Apprendiamo, dopo il gravissimo attentato a Gabrielle Gifford, deputata democratica e bandiera dei prochoice sul tema dell’aborto, che il suo nome era il terzo nella terribile “target list” compilata da Sarah Palin. La lista nera di Palin, diffusa a spron battuto dagli aderenti ai tea party, si candida ad assumere i connotati del peggiore incubo americano: la violenza come stigma dell’autodeterminazione, orgoglioso retaggio della frontiera.
Sorprende l’automatismo delle reazioni. Certo, siamo di fronte a un debole di mente, come nel caso di John Lennon e – forse – di Bob Kennedy. Il tutto guarnito dalle (per noi) solite “americanate”: il mescolarsi alla pazza folla di candidati in pericolo, la quotidianità dell’acquisto e possesso di armi, l’odio fobico in Arizona per una immigrazione illegale oltre il livello di guardia, ecc.
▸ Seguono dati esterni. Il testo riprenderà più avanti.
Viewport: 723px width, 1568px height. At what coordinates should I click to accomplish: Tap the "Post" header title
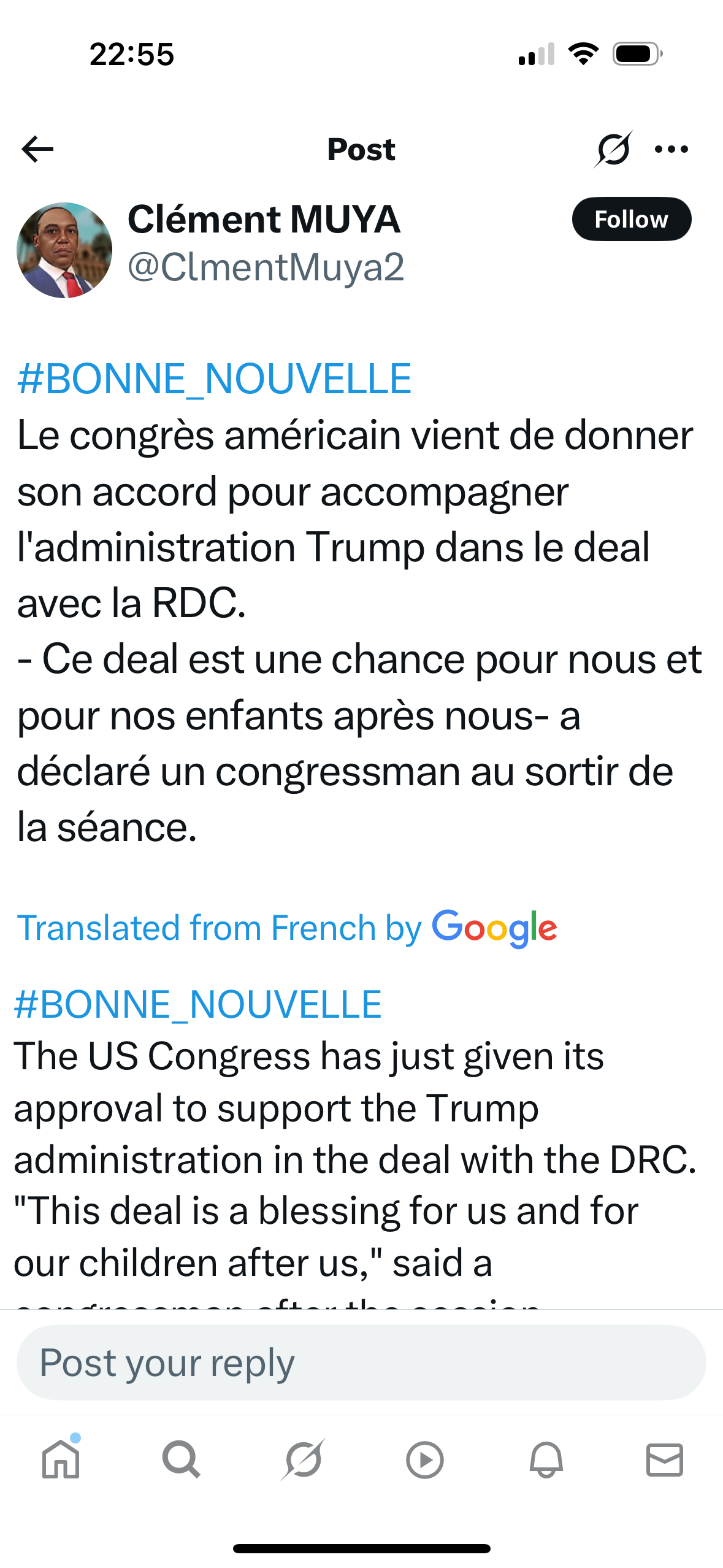coord(361,149)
Tuttavia in questa strage politica c’è qualche cosa che richiama la nostra attenzione in modo speciale e ci mette in guardia: de te fabula narratur, dicevano gli antichi, consumati esperti di auspici e premonizioni.
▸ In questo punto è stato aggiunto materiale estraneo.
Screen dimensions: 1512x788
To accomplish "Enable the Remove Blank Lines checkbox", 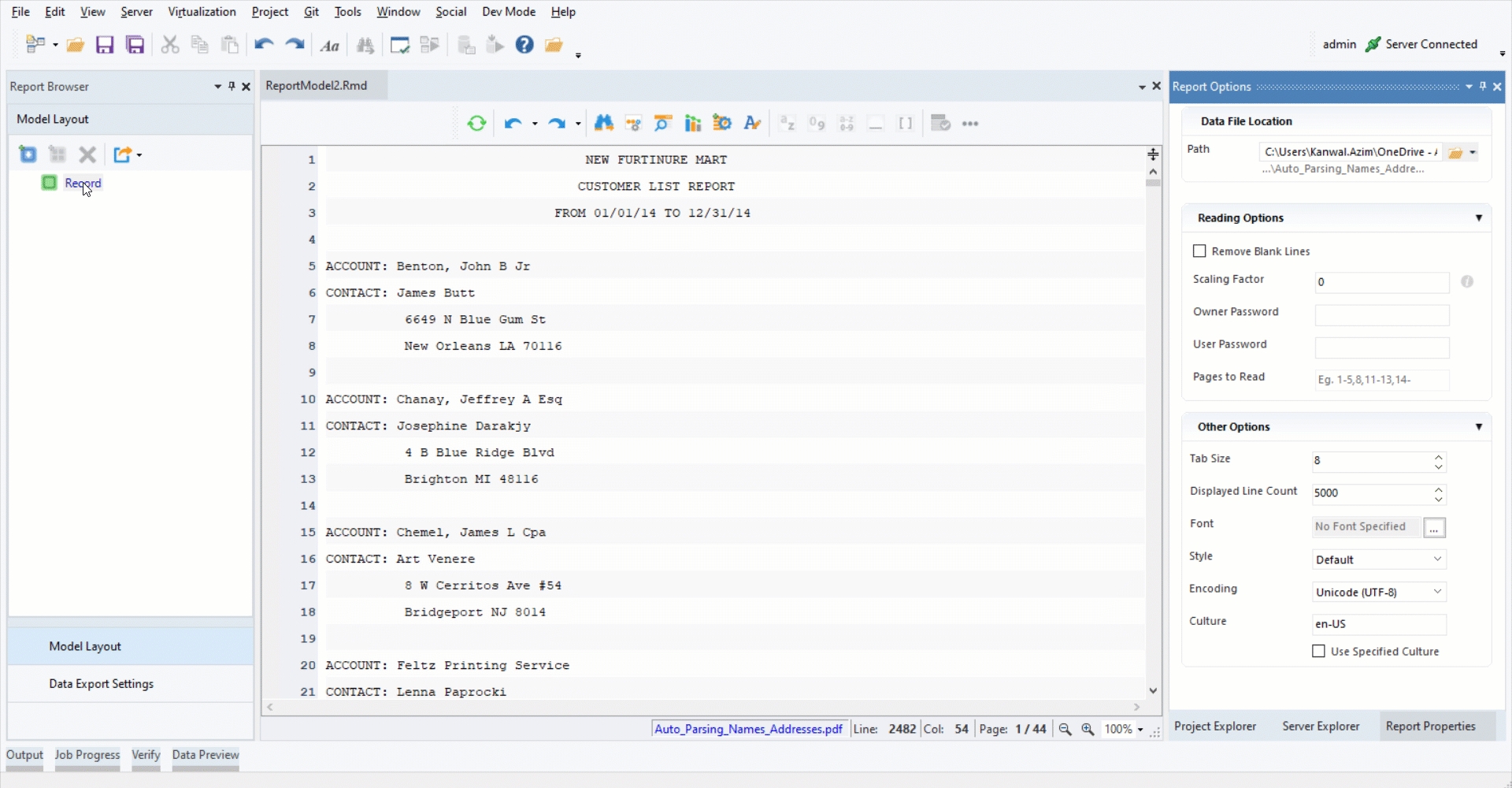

E’ vero che da noi l’omicidio politico ha conosciute altre forme, anche se certo non meno tragiche, come sta lì a ricordarci l’assassinio di Moro, che ha cambiato per sempre la storia della nostra repubblica. Da noi aggressioni e attentati assumono quasi sempre – con esclusione degli anni di piombo – la dimensione simbolica. Da noi si preferisce assassinare la reputazione e fin la memoria dell’avversario: il comunista servo di Mosca o – più direttamente – della propria insaziabile invidia sociale, ovvero il ripugnante lacchè del padrone di turno. Almeno così pare.
Eppure l’Italia è l’unico paese europeo – ci ha di recente ricordato il saggio di Roberto Esposito Pensiero Vivente, origine e attualità della filosofia italiana – in cui due filosofi di grande levatura come Antonio Gramsci e Giovanni Gentile sono morti, nel XX secolo e non nell’antico regime, per ragioni squisitamente politiche…Come se la passione politica costituisse da noi una miccia che continua ad alimentare, sotto traccia, un fuoco sempre sul punto di avvampare…Come l’insurrezione di piazza a Parigi o lo scandalo politico a sfondo sessuale a Londra.
In ballo c’è sempre la parte “rettile” del nostro cervello: nelle uccisioni simboliche, come nei più cruenti assassini a mano armata. Dunque la strage dell’Arizona suscita e deve suscitare tutto il nostro allarme: perché anche negli Usa, tutti rigorosa autodeterminazione e concretissima nuova frontiera, la mano di ogni invasato è armata – nell’individuare il bersaglio – dalle campagne d’odio orchestrate da chi crede di trarre vantaggio dall’appello alla parte “rettile” del nostro cervello.
Una parte “rettile” che unisce qui l’appeal affettivo e il potente richiamo erotico di una donna bella e appassionata come la ex governatrice dell’Alaska. “Io porto sempre a conclusione ciò che inizio” commentava ridendo Palin l’uccisione davanti alle telecamere di un mansueto caribù… Born to kill al femminile?